WHAT YOU HAVE TO DO: Print the data again, exactly.

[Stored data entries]
******************************

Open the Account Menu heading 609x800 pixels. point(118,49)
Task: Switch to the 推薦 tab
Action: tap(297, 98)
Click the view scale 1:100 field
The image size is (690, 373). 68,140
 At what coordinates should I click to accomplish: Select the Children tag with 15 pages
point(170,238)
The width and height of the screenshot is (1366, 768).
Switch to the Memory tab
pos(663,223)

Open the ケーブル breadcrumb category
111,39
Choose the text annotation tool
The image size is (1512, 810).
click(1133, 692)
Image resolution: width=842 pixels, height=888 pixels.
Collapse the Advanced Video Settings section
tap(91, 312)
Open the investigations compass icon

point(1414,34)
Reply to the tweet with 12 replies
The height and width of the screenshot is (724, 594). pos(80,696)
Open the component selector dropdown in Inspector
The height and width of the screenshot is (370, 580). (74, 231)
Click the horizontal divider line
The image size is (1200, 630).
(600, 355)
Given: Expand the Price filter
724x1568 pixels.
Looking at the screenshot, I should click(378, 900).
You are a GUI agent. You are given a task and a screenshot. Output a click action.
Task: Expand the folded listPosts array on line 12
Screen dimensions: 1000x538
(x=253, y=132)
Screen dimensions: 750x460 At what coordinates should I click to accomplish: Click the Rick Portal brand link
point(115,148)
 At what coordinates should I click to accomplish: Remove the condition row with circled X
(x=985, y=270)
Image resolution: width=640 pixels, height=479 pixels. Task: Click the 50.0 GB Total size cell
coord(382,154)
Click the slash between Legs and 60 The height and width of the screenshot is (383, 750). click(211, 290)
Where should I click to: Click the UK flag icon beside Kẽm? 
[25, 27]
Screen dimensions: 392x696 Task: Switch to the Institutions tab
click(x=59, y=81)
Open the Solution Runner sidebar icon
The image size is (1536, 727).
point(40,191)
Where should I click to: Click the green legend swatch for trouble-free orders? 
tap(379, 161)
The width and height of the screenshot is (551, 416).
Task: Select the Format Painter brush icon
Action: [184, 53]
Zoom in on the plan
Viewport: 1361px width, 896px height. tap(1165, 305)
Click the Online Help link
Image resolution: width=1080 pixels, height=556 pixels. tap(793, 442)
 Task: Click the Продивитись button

******************************

RESPONSE TO THIS EXERCISE:
Open the Account Menu heading 609x800 pixels. point(118,49)
Task: Switch to the 推薦 tab
Action: tap(297, 98)
Click the view scale 1:100 field
The image size is (690, 373). 68,140
 At what coordinates should I click to accomplish: Select the Children tag with 15 pages
point(170,238)
The width and height of the screenshot is (1366, 768).
Switch to the Memory tab
pos(663,223)

Open the ケーブル breadcrumb category
111,39
Choose the text annotation tool
The image size is (1512, 810).
click(1133, 692)
Image resolution: width=842 pixels, height=888 pixels.
Collapse the Advanced Video Settings section
tap(91, 312)
Open the investigations compass icon

point(1414,34)
Reply to the tweet with 12 replies
The height and width of the screenshot is (724, 594). pos(80,696)
Open the component selector dropdown in Inspector
The height and width of the screenshot is (370, 580). (74, 231)
Click the horizontal divider line
The image size is (1200, 630).
(600, 355)
Given: Expand the Price filter
724x1568 pixels.
Looking at the screenshot, I should click(378, 900).
You are a GUI agent. You are given a task and a screenshot. Output a click action.
Task: Expand the folded listPosts array on line 12
Screen dimensions: 1000x538
(x=253, y=132)
Screen dimensions: 750x460 At what coordinates should I click to accomplish: Click the Rick Portal brand link
point(115,148)
 At what coordinates should I click to accomplish: Remove the condition row with circled X
(x=985, y=270)
Image resolution: width=640 pixels, height=479 pixels. Task: Click the 50.0 GB Total size cell
coord(382,154)
Click the slash between Legs and 60 The height and width of the screenshot is (383, 750). click(211, 290)
Where should I click to: Click the UK flag icon beside Kẽm? 
[25, 27]
Screen dimensions: 392x696 Task: Switch to the Institutions tab
click(x=59, y=81)
Open the Solution Runner sidebar icon
The image size is (1536, 727).
point(40,191)
Where should I click to: Click the green legend swatch for trouble-free orders? 
tap(379, 161)
The width and height of the screenshot is (551, 416).
Task: Select the Format Painter brush icon
Action: [184, 53]
Zoom in on the plan
Viewport: 1361px width, 896px height. tap(1165, 305)
Click the Online Help link
Image resolution: width=1080 pixels, height=556 pixels. tap(793, 442)
 Task: Click the Продивитись button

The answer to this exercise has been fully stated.